Даниелю стало так горько, что он сказал первое пришедшее в голову:
– Здесь мы когда-то жили.
Он кивнул в сторону Уотерхауз-сквер и сдвинулся вперёд, чтобы увидеть дом, выстроенный его братом Релеем на месте того, в котором взорвали Дрейка. Таким образом, его колени почти упёрлись в колени мистера Тредера. Тот, судя по всему, знал историю гибели Дрейка, поэтому хранил сочувственное молчание, пока карета не проехала площадь. Глядя снизу вверх на силуэты городских крыш, Даниель был потрясён зрелищем огромного купола – нового собора Святого Павла. Тут карета свернула на Холборн, и купол пропал из виду.
– Вы что-то говорили о банках? – спросил Даниель в безнадёжной попытке вычистить из головы образ Роджера Комстока, тычущего свой поганый хер в племянницу Исаака.
– В последние годы всё обернулось очень плохо, очень плохо для вигов! – отвечал мистер Тредер, радуясь случаю поговорить о несчастьях Альянса. – Банкротство вынудило Англию просить мира, не добившись главной цели войны.
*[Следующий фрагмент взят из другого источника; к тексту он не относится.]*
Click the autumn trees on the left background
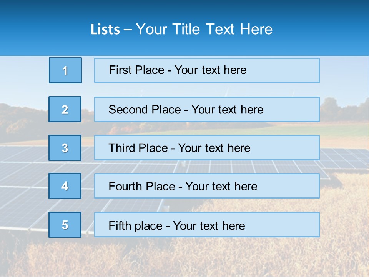19,119
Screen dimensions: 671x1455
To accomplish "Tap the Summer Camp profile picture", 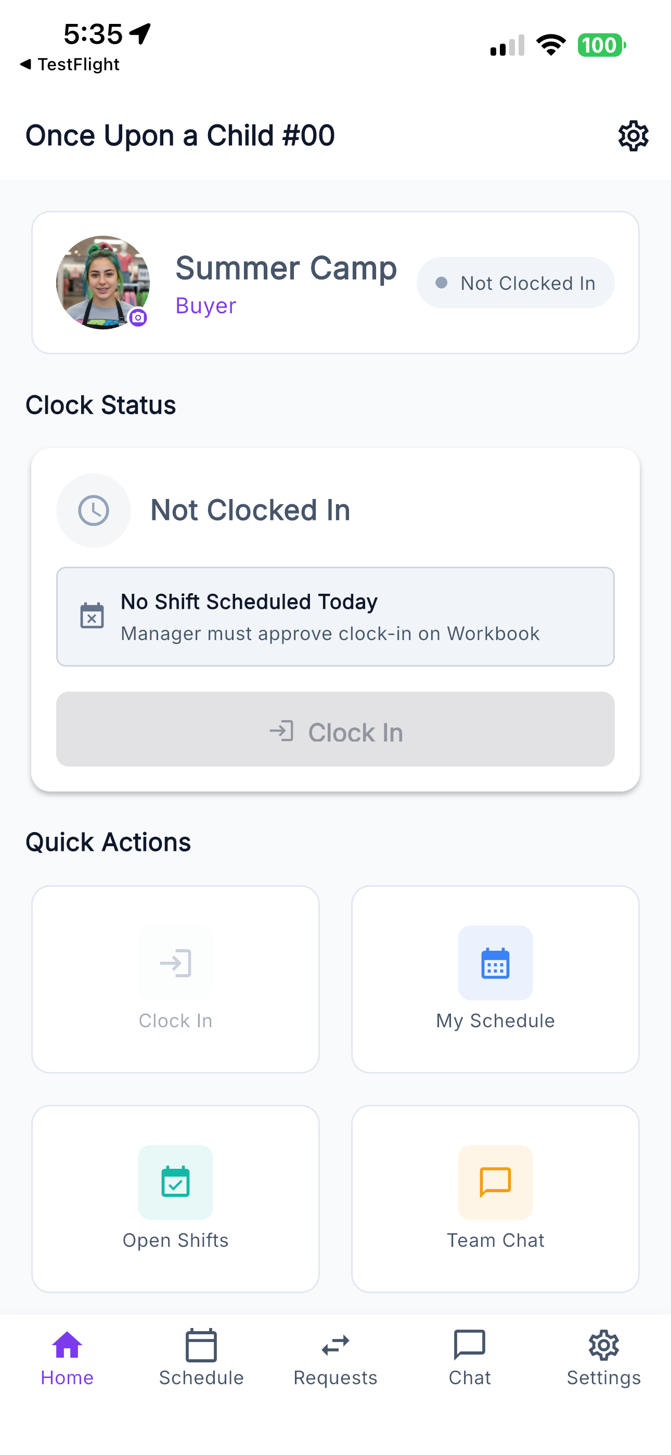I will (x=103, y=282).
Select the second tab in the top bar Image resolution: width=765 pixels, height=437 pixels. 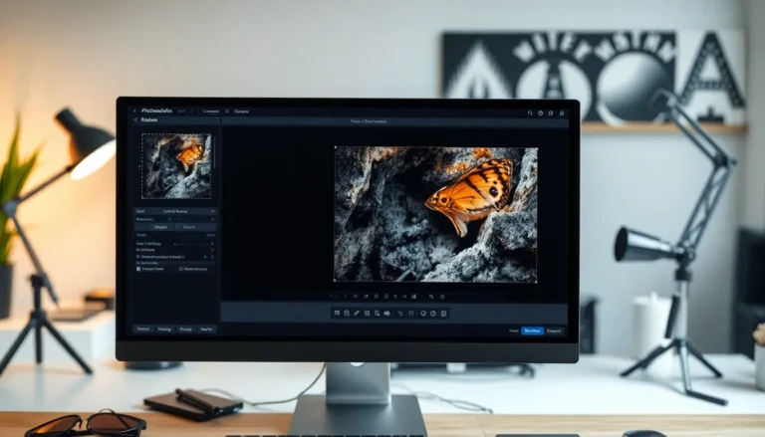pos(210,111)

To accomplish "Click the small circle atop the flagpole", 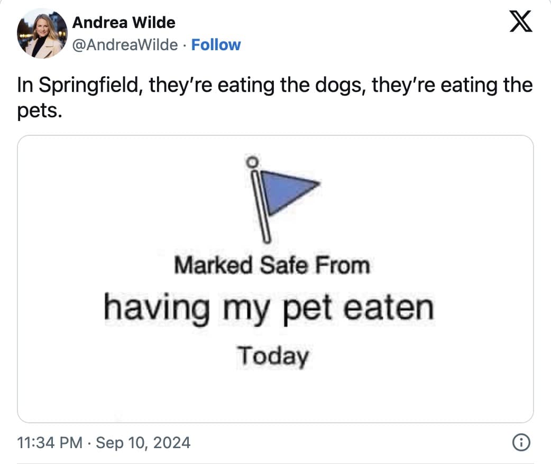I will (x=253, y=160).

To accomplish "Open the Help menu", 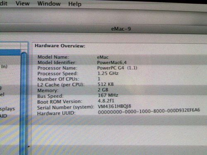I will pos(75,4).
Немудрено, что Мальборо с позором бежал из страны!
– И всё же мне не верится, что торговля с Ост-Индией может надолго заглохнуть.
Мистер Тредер подался вперёд, готовый ответить, но тут кучер обратился к нему с вопросом.
– Мистер Уотерхауз, если вы любезно назовёте место, куда вас следует доставить, я почту за честь выполнить ваше пожелание. Мы приближаемся к Холборнскому мосту, ворота и стена Сити уже видны, и вам надо решать сейчас, если только вы не хотите ехать со мною на Чендж-аллею.
– Очень великодушно с вашей стороны, мистер Тредер. Я остановлюсь в Королевском обществе.
– Хорошо, сударь! – крикнул кучер, отлично слышавший все разговоры в карете, когда это требовалось. Он перенёс внимание на лошадей и тут же обратился к ним на совсем другом языке.
– Жаль, что Королевское общество переехало из Грешем-колледжа, – заметил мистер Тредер.
– Деликатность ваших выражений, сэр, не перестаёт меня изумлять, – вздохнул Даниель. Королевское общество пытались выкинуть из старого здания с тех самых пор, как в тысяча семьсот третьем году скончался Роберт Гук, долгие годы отстаивавший право аренды с обычным своим остервенелым упорством. Без Гука можно было только оттягивать неизбежное, и четыре года назад Общество перебралось в окрестности Флит-стрит. – Те из нас, кто имел глупость вложиться в строительство нового здания, употребляют слова покрепче, чем просто «жаль».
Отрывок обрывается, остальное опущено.